To do: Only the lines from the one containing "Select the bottom-left" to the end of the records should be given again, word for word and in full.

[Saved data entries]
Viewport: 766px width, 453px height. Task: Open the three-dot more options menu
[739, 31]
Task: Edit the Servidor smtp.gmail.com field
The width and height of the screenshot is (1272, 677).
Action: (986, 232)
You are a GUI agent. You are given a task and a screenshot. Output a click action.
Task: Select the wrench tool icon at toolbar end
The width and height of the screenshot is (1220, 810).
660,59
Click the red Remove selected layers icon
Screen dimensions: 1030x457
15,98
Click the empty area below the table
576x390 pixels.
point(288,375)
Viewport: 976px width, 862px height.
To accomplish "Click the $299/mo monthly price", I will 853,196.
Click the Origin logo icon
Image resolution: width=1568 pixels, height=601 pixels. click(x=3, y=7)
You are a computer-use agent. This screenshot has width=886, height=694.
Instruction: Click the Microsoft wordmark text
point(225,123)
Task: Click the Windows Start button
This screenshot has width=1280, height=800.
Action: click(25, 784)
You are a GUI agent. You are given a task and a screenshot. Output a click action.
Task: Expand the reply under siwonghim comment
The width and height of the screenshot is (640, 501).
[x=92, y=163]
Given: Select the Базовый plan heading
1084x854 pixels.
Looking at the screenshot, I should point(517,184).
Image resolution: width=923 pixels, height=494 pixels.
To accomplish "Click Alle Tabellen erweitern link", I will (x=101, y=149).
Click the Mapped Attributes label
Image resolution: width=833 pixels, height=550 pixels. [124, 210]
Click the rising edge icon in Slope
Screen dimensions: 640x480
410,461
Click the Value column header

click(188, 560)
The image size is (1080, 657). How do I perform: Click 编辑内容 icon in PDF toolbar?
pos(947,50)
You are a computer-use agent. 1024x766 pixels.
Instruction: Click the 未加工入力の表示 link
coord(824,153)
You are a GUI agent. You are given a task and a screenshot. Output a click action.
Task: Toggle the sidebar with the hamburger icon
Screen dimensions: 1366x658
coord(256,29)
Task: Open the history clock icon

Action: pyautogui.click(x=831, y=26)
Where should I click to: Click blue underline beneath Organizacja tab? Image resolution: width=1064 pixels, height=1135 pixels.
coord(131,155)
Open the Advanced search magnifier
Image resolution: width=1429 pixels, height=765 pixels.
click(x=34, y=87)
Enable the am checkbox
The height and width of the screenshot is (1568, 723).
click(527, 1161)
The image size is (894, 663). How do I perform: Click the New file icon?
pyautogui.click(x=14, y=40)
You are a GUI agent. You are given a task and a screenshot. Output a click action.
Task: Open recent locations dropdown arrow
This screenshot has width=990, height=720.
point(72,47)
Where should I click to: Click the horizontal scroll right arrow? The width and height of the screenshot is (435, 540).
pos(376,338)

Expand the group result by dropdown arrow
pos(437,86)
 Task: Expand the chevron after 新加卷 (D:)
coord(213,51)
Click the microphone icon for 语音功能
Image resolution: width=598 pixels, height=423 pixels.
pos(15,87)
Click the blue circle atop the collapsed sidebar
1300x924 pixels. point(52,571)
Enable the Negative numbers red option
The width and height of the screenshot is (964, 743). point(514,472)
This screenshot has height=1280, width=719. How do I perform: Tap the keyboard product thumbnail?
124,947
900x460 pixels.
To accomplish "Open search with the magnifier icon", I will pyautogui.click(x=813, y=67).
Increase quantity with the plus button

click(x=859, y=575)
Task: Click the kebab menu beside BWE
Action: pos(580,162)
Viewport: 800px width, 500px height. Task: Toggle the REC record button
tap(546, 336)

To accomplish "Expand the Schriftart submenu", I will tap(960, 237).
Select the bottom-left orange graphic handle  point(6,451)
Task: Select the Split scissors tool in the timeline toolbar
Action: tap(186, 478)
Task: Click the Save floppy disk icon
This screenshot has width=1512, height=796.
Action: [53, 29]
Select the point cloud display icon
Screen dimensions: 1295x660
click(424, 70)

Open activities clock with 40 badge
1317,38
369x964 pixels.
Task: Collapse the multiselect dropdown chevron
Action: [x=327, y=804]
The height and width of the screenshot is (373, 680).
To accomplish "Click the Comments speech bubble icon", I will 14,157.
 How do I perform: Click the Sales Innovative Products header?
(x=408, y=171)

Exercise result:
Select the bottom-left orange graphic handle  point(6,451)
Task: Select the Split scissors tool in the timeline toolbar
Action: tap(186, 478)
Task: Click the Save floppy disk icon
This screenshot has width=1512, height=796.
Action: [53, 29]
Select the point cloud display icon
Screen dimensions: 1295x660
click(424, 70)

Open activities clock with 40 badge
1317,38
369x964 pixels.
Task: Collapse the multiselect dropdown chevron
Action: [x=327, y=804]
The height and width of the screenshot is (373, 680).
To accomplish "Click the Comments speech bubble icon", I will 14,157.
 How do I perform: Click the Sales Innovative Products header?
(x=408, y=171)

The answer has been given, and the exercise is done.